By Matt Noyes, from El Camino Logico in Alforja, Volume I.

Not everyone has experience planning actions and democratic, collaborative planning requires some method. This activity can help members of a group work together and develop a shared plan.

Summary:
In this activity, participants have to organize several sets of cards – each representing one part of a planning process -- that form a logical order, or do they…?

Materials:
Cards prepared ahead of time, based on the work or plans of the participants. Four sets of four cards each. Each set has a card for each of the following elements of a strategic plan: What (description of a task), Why (the objective for the task), With What (the materials needed to accomplish the task), How (the way the task will be carried out). Sixteen cards in total.

Preparation of the cards: choose four possible actions that the group could take. Take a stack of index cards. For each action, write the What, Why, With What, and How, each on a separate card.

Once you have filled out all the cards, go back through the sets and remove one card from each set, substituting a blank card. Take a different category from each set (the What card from set one, the Why card from set two, etc.)

Finally, mark each set of cards with a different color, so that the four cards that go together are all of the same color.

Process:

Explain and motivate. ----

Divide the cards into two sets, (for example one set would have the green and red cards, the other would have the yellow and purple cards) and shuffle each set. Form two groups of three people each. Each group is given one set of eight cards.

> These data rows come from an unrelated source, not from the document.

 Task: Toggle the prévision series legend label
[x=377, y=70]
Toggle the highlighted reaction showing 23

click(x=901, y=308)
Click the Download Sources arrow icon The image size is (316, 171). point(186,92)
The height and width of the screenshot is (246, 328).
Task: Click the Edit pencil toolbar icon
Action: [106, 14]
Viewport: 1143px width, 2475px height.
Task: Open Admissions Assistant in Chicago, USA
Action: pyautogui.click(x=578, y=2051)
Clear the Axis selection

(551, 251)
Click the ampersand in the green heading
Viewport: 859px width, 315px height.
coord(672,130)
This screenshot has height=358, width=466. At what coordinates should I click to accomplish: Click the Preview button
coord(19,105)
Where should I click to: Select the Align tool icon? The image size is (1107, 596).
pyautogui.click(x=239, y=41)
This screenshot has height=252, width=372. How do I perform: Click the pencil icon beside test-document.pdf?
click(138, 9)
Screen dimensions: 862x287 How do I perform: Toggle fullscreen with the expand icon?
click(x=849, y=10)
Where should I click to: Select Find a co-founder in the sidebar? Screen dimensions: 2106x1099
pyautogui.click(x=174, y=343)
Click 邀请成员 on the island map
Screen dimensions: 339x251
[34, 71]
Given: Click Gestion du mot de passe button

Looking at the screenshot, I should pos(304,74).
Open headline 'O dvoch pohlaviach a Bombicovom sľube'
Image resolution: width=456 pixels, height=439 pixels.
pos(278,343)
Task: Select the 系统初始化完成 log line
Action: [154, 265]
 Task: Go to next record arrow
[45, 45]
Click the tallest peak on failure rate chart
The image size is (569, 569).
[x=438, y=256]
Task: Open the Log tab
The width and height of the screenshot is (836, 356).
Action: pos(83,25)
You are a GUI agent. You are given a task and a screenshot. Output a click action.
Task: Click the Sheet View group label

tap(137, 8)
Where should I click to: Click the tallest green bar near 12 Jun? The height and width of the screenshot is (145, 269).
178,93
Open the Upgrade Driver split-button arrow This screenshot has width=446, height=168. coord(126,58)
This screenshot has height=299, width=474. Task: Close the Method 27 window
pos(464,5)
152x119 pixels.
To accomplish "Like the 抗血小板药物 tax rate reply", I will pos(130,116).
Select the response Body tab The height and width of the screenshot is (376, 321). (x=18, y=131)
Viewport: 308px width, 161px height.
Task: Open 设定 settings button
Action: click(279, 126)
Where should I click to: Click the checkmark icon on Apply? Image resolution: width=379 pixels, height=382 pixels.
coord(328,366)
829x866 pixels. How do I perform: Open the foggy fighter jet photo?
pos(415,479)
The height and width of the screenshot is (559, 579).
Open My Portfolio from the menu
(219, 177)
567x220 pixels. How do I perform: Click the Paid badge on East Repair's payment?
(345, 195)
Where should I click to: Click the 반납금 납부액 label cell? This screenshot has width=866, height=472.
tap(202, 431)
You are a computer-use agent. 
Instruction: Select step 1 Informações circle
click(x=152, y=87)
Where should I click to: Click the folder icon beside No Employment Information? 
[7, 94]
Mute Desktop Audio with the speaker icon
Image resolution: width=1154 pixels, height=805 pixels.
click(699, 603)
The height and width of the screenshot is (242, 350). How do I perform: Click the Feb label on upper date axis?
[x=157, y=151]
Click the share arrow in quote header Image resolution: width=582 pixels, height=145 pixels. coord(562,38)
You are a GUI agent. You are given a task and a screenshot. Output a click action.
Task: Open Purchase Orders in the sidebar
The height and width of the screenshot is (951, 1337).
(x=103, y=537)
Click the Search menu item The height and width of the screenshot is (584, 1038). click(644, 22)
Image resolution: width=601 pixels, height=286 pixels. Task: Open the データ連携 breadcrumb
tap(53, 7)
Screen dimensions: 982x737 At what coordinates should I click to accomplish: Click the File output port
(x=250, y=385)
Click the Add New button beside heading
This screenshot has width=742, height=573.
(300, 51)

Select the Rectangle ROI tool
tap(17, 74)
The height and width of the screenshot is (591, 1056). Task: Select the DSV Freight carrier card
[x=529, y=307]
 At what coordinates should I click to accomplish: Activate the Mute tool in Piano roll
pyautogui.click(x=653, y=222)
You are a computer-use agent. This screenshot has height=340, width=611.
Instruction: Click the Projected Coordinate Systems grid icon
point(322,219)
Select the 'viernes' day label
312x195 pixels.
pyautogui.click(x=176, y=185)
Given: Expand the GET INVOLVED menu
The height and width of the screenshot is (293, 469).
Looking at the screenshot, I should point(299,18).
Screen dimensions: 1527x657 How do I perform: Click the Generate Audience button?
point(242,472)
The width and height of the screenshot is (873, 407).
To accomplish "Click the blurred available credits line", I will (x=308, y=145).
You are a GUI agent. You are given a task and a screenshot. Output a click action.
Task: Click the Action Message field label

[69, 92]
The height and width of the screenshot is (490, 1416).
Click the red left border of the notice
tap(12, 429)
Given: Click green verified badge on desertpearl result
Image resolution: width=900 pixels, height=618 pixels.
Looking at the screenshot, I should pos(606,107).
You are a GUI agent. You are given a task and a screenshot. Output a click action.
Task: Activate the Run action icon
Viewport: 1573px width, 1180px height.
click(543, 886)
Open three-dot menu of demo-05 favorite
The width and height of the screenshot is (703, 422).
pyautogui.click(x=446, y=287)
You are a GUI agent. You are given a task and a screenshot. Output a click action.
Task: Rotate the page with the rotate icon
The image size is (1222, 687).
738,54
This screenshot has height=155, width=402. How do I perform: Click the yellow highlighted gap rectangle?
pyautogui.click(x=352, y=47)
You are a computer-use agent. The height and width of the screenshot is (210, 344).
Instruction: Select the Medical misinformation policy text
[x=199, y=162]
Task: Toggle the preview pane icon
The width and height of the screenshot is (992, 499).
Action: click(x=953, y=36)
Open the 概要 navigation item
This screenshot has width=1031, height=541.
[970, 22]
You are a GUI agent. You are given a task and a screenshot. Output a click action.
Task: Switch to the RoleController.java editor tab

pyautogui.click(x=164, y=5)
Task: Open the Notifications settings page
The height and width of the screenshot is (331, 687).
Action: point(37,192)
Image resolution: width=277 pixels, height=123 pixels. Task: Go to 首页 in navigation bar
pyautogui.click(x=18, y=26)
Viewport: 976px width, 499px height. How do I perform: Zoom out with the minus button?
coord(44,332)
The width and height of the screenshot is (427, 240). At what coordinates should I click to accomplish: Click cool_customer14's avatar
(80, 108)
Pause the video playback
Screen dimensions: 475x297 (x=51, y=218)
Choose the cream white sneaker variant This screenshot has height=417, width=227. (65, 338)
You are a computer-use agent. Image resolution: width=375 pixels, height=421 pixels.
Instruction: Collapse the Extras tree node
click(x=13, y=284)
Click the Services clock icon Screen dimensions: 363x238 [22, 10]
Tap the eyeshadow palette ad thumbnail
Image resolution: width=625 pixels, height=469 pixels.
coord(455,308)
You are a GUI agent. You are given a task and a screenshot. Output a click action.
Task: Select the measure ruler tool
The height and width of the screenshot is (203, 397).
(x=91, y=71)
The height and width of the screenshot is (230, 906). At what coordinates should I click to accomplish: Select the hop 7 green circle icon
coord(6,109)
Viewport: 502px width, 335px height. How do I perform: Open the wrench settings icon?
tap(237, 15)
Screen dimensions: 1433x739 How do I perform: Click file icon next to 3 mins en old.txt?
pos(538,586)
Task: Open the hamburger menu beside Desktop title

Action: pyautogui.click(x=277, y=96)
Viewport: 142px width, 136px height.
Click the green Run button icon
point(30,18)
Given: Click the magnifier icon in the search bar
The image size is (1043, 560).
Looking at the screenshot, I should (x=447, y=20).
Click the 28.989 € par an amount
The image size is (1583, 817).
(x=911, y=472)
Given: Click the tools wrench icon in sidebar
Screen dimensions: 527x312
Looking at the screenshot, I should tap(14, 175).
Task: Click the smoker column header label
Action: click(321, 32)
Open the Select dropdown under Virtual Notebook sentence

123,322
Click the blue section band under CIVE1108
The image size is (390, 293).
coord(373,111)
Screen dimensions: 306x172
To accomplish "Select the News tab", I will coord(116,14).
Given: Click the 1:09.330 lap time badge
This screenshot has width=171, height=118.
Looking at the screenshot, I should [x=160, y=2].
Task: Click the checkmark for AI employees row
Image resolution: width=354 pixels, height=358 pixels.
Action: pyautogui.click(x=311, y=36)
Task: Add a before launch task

The task of the groups is to look over the cards of the same color and fill out the blank card with the missing element. Once they have the cards filled in, the next step is to put them in a logical order, however the participants define that.

Facilitator may want to challenge choices here or there, to stir discussion, but be careful not to steer the groups – that will undermine the whole point of the activity, which is not to find the right order, but to find a shared explanation that has been thoroughly discussed and debated.

Once the cards are done, the two groups put their sets together and each group explains to the other the choices it made. The other group is encouraged to question and challenge the choices they made.

The facilitator can point out that each set has a what, why, with what and how category. And ask people if everyone put them in the same order. What is the relationship between those categories? How should they go together in making an action plan? What do you need to know first, second, third, fourth?

Watch for:
Don't get bogged down in a fight over which order is right, in some authoritative logical sense. The point is to debate and discuss the order so that participants become familiar with thinking about each of these elements when planning, and so that we take all the factors into account. In reality, we often take the categories in several different orders when planning, going from one to the other and back again.

However, this does not mean that you should not challenge explanations that you don't understand or agree with. The point is that you are not trying to force everyone to adopt one final official sequence...

Variations:
Alforja has several good suggestions on variations. So, go buy their book already!

Examples:
Workplace Project...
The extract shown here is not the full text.